→ WHAT TO WORK ON:
[A] Decide whether each statement agrees with the Sunshine Heart article. Answer yes or no for each, and quote the article's deciding words. (i) The company said the patient deaths appear related to its C-Pulse device. (ii) The Counter HF study is being run at 40 hospitals. (iii) Sunshine's stock rose 33 percent after the study pause was announced.
[B] According to the Sunshine Heart article, why did the company notify the FDA of a pause even though it said the deaths did not appear related to its device? Answer in one to three sentences.

┌─ TEXT SHOWN

Sunshine Heart Inc., an Eden Prairie company that is testing a device to treat severe heart failure, has halted enrollment in its pivotal study after four patients died.

The company said the deaths don't appear related to use of its C-Pulse device. But it notified the Food and Drug Administration of a "pause" in the research anyway, because study rules required a stop if more than three of the first 20 patients died from any cause.

Sunshine Heart had high hopes for the randomized, 40-hospital study, called Counter HF. The company recently announced that the FDA had approved an early analysis of study data, with the goal of ending it early if results were good enough. Company stock rose 11 percent on that news.

Now company officials are working to submit a plan to the FDA on how to restart their trial as soon as possible. That plan is expected to be submitted on Monday, one day before the company presents its fourth-quarter financial results. Sunshine's stock has dropped 33 percent since the study pause was announced on March 6, closing at $4.03 on Tuesday.

└─
┌─ DATA EXCERPTS

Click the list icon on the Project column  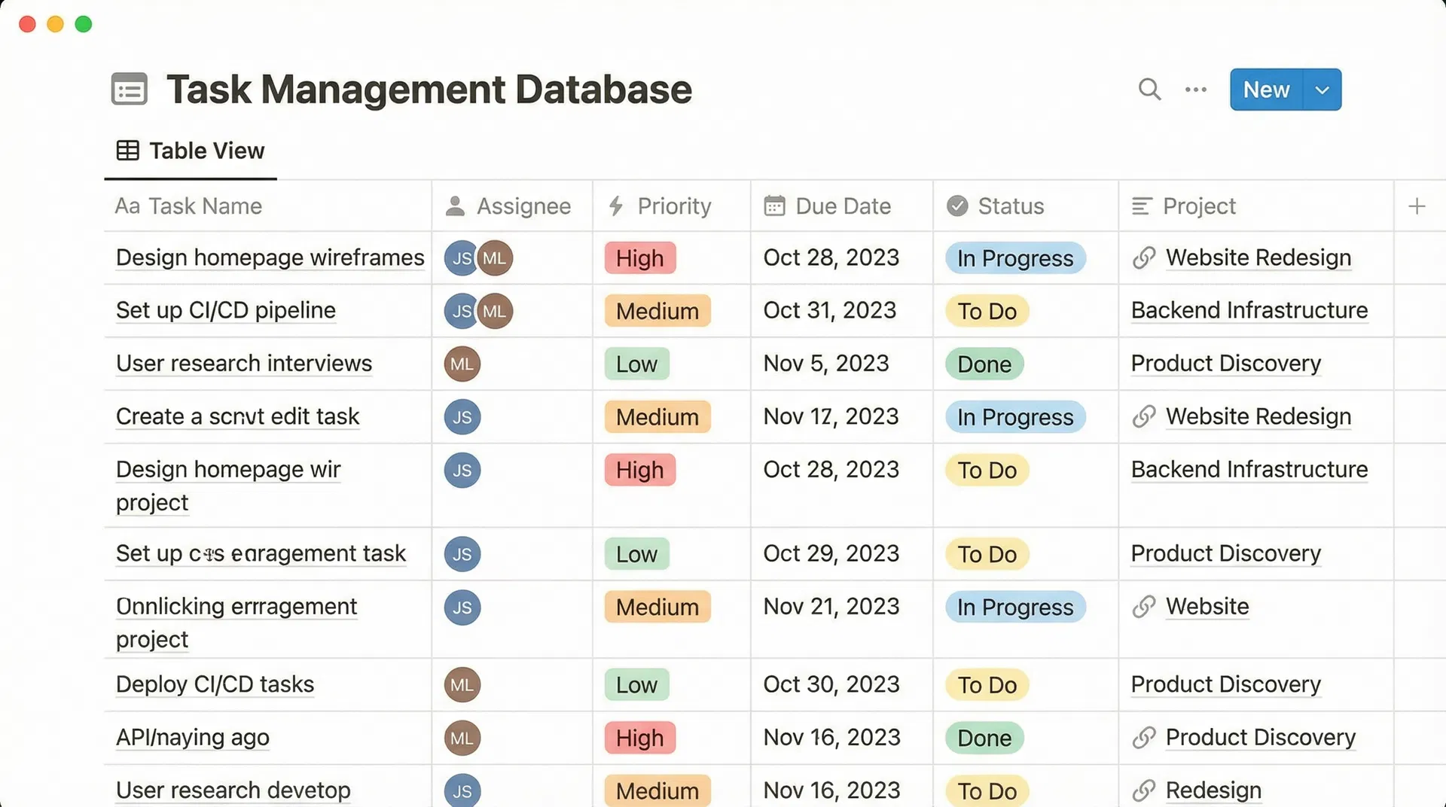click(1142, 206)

└─
┌─ DATA EXCERPTS

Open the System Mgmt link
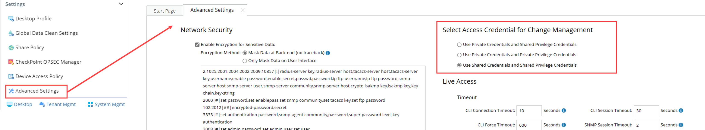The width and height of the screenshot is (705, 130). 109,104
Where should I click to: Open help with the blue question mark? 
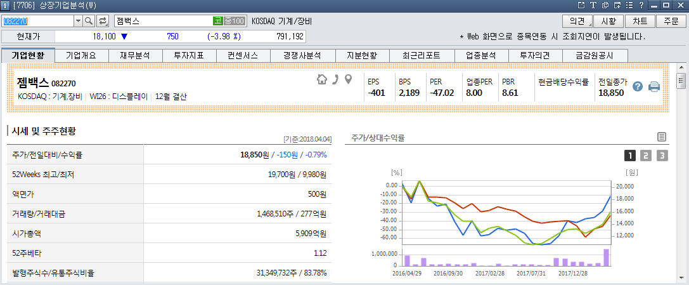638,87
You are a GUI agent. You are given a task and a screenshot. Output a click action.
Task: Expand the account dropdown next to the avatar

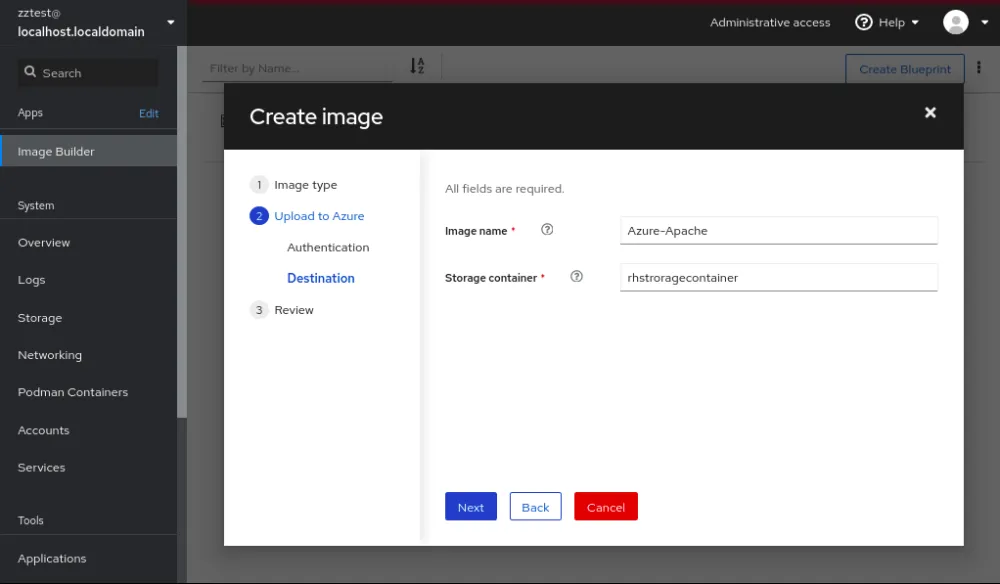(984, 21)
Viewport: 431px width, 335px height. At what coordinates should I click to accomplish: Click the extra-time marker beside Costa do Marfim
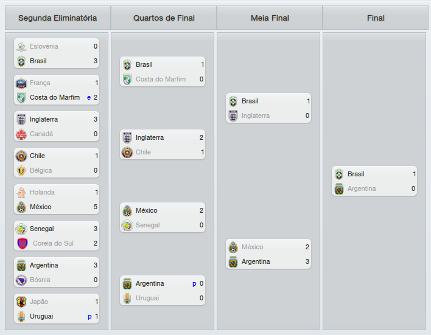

└─

→ TASK-BY-TASK OUTPUTS:
[A]
(i) No: "the deaths don't appear related to use of its C-Pulse device."
(ii) Yes: "the randomized, 40-hospital study, called Counter HF."
(iii) No: "Sunshine's stock has dropped 33 percent since the study pause was announced on March 6."

[B] The study rules required a stop if more than three of the first 20 patients died from any cause. Four patients had died, so the pause was required regardless of whether the deaths were linked to the C-Pulse device.